* [Quoted passage]:
Start of Block

New Paper 20090206: Speculation and Sensationalism on the Seletar Cats


This is the first follow-up to the 45 dead cats in body bags found in Seletar (click on it for full chronology). I agree with Dawn’s views, which is why I am not using the article title the new paper used in the blog post title.

I reiterate that “Cat Aids”, or more correctly, Feline Immunodeficiency Virus (FIV), is no more transmittable to people, nor cats for that matter, than “Human Aids”. Aids, whether human or feline, has been proven to be, and remains, a disease of stigma and fear.

While clues seem to be emerging that this case may not be that of animal cruelty, it still does not warrant wild guesses on what caused the 45 cats’ deaths. I am especially perturbed that the article had quotes from a vet (who requested anonymity) painting “Cat Aids” as the likely nightmare, even though FIV does not work in the way that the vet and the people who want to believe as the cause, are contorting it to “work”. Whatever happened to responsible journalism?

End of Block

* [Records provided]:

Start of Block

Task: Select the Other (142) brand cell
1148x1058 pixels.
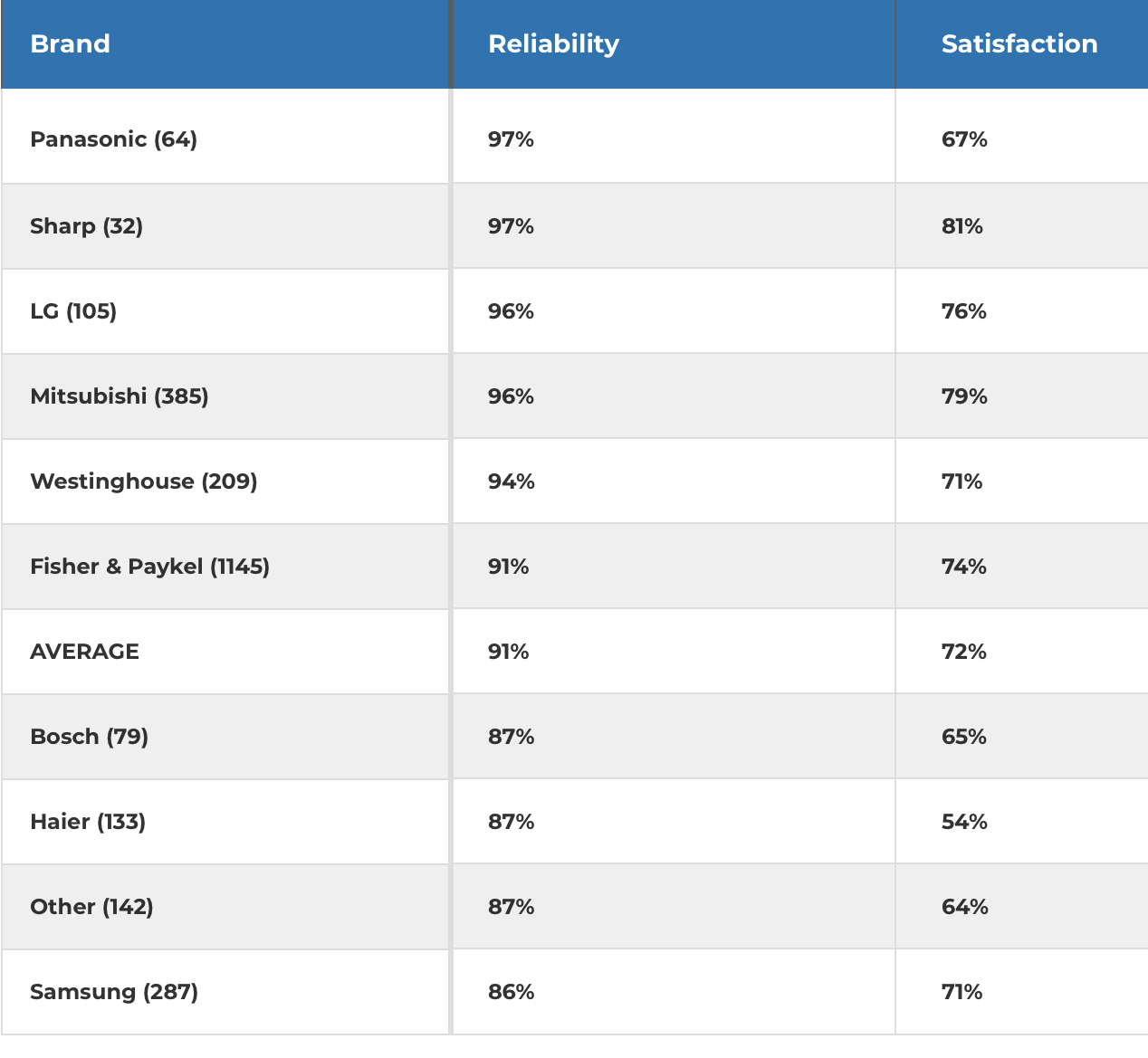Action: click(x=91, y=907)
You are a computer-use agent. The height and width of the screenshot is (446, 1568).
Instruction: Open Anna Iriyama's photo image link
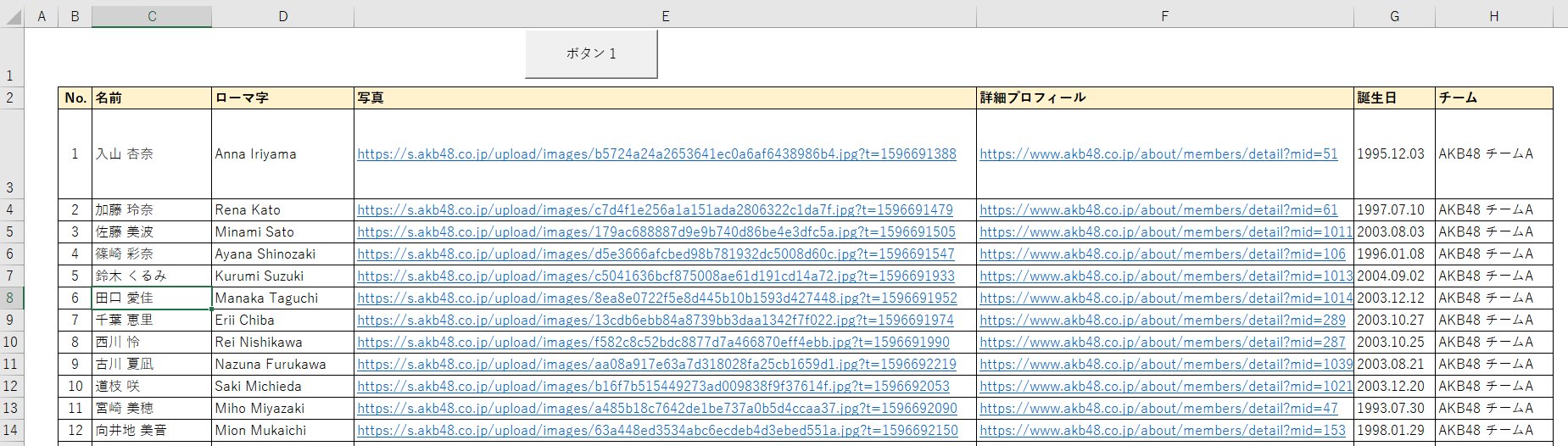(656, 154)
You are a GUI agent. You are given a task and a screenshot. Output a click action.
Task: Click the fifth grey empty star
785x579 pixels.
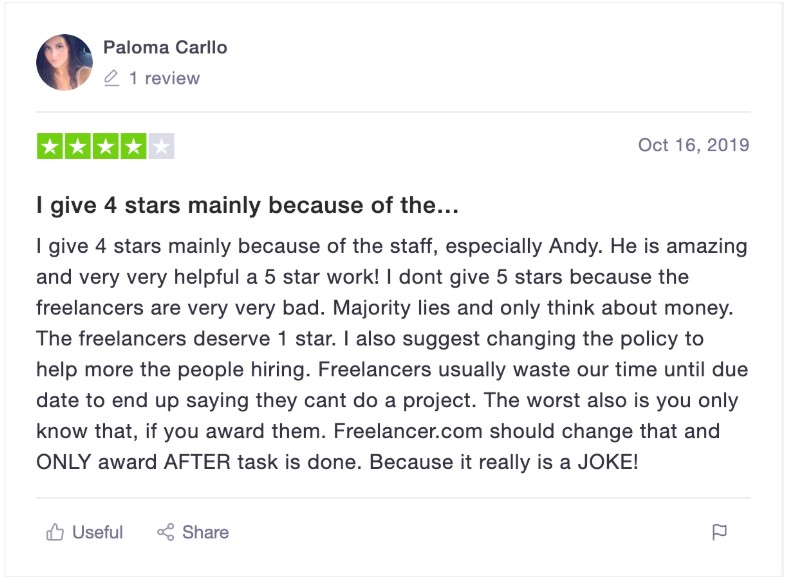click(161, 146)
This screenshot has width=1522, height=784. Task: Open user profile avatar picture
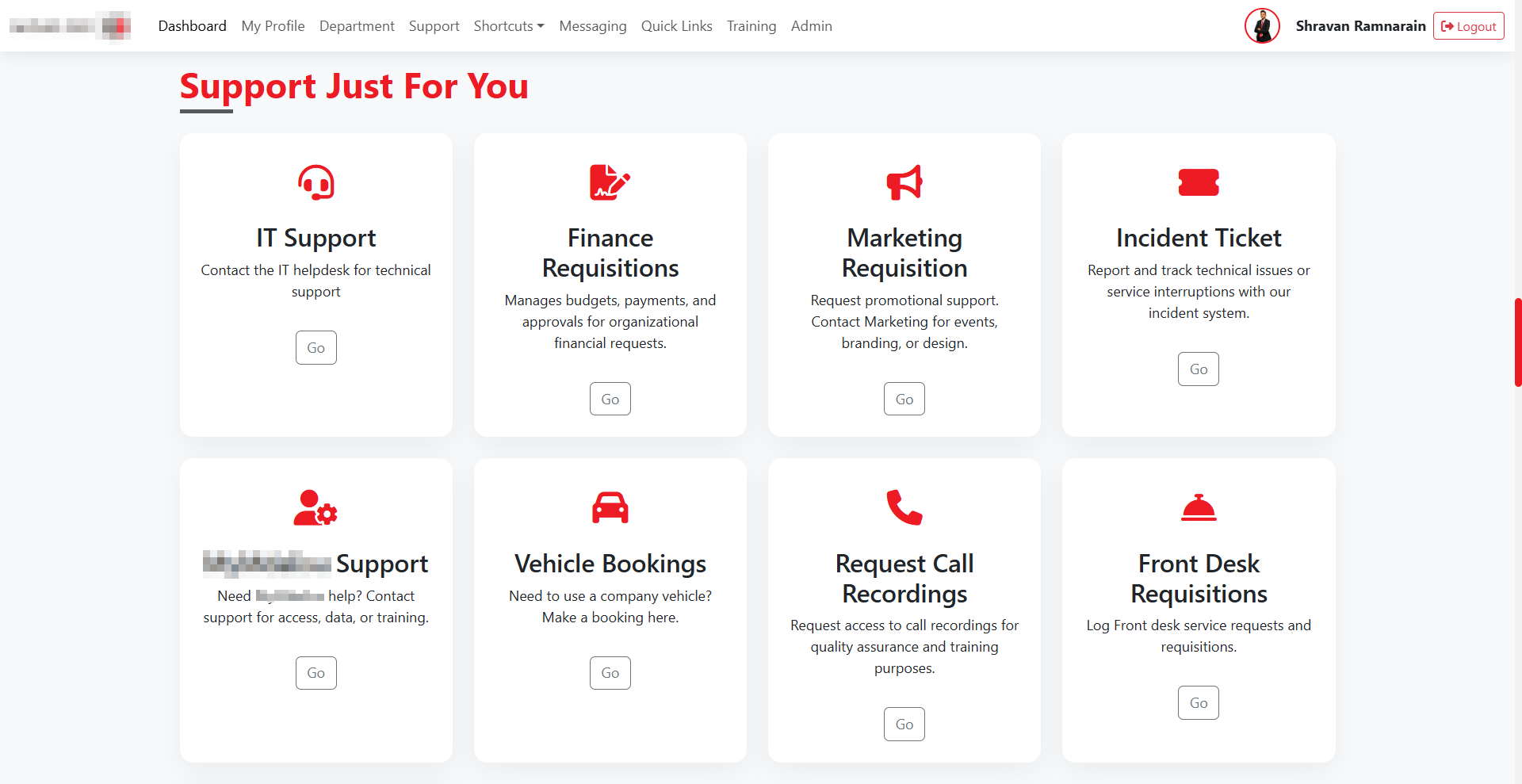(x=1262, y=26)
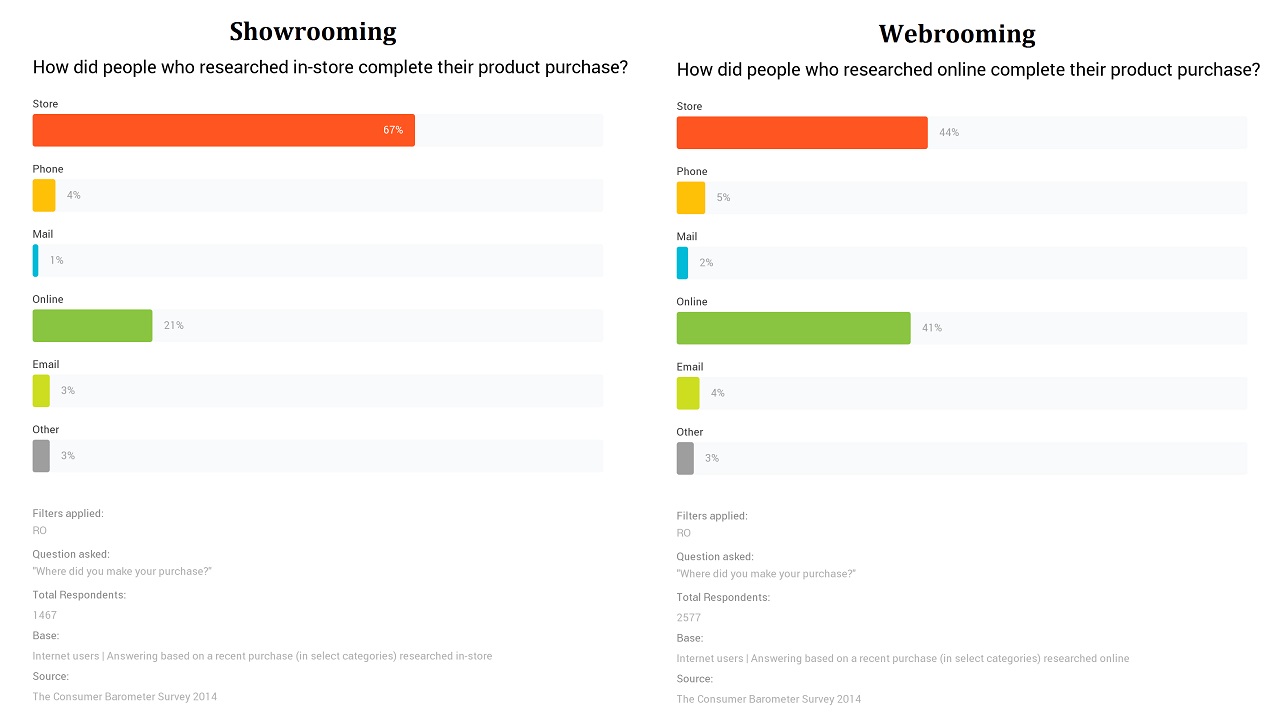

End of Block

Quote the stretch of the post on the Seletar cats from "This is the" through "stigma and fear.". The records come from a separate source.

This is the first follow-up to the 45 dead cats in body bags found in Seletar (click on it for full chronology). I agree with Dawn’s views, which is why I am not using the article title the new paper used in the blog post title.

I reiterate that “Cat Aids”, or more correctly, Feline Immunodeficiency Virus (FIV), is no more transmittable to people, nor cats for that matter, than “Human Aids”. Aids, whether human or feline, has been proven to be, and remains, a disease of stigma and fear.